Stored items
★ ★ ★
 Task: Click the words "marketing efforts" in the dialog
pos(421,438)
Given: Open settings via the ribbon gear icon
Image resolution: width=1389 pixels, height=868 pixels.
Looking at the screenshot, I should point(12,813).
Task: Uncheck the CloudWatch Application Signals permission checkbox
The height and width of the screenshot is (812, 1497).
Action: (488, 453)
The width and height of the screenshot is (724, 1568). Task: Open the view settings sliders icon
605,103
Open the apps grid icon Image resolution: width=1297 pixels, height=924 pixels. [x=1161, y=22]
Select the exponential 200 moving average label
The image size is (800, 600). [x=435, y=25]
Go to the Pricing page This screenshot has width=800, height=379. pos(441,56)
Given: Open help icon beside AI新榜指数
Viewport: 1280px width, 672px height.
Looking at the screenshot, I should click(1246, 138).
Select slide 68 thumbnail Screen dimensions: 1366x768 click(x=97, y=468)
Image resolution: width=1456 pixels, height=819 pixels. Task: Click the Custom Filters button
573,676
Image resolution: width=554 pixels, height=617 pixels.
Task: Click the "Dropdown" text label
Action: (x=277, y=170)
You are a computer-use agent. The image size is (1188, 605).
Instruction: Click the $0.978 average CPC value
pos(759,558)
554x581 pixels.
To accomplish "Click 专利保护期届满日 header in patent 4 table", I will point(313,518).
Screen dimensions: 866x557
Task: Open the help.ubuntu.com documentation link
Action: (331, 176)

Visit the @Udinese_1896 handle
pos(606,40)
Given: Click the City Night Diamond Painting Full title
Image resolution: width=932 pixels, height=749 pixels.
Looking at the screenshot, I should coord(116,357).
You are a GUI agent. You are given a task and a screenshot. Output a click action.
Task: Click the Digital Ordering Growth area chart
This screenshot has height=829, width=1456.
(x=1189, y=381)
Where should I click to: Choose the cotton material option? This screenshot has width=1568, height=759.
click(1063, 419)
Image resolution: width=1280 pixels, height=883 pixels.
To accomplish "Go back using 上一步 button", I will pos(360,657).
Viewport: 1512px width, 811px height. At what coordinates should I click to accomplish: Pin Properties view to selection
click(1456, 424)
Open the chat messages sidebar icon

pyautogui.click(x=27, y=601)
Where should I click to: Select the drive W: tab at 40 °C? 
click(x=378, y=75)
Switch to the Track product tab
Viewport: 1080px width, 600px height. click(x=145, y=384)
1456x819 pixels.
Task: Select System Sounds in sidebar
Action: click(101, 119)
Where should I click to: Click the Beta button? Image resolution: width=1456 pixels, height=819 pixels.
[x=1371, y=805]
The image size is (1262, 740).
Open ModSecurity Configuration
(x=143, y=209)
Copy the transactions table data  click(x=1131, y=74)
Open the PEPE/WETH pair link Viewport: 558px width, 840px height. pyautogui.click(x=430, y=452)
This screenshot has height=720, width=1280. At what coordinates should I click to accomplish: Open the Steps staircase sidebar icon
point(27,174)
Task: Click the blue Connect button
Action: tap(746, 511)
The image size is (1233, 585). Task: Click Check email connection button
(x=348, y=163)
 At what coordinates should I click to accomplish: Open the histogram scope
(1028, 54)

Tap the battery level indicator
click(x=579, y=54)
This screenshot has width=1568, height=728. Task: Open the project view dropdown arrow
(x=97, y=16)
★ ★ ★
* [Your instructions] Replace "icon" with "symbol" in the lines from the start of the stored items to the line with "Select slide 68", both included. Give back only those lines, with nothing else altered.

* [Answer to this task]
 Task: Click the words "marketing efforts" in the dialog
pos(421,438)
Given: Open settings via the ribbon gear symbol
Image resolution: width=1389 pixels, height=868 pixels.
Looking at the screenshot, I should point(12,813).
Task: Uncheck the CloudWatch Application Signals permission checkbox
The height and width of the screenshot is (812, 1497).
Action: (488, 453)
The width and height of the screenshot is (724, 1568). Task: Open the view settings sliders symbol
605,103
Open the apps grid symbol Image resolution: width=1297 pixels, height=924 pixels. [x=1161, y=22]
Select the exponential 200 moving average label
The image size is (800, 600). [x=435, y=25]
Go to the Pricing page This screenshot has width=800, height=379. pos(441,56)
Given: Open help symbol beside AI新榜指数
Viewport: 1280px width, 672px height.
Looking at the screenshot, I should click(1246, 138).
Select slide 68 thumbnail Screen dimensions: 1366x768 click(x=97, y=468)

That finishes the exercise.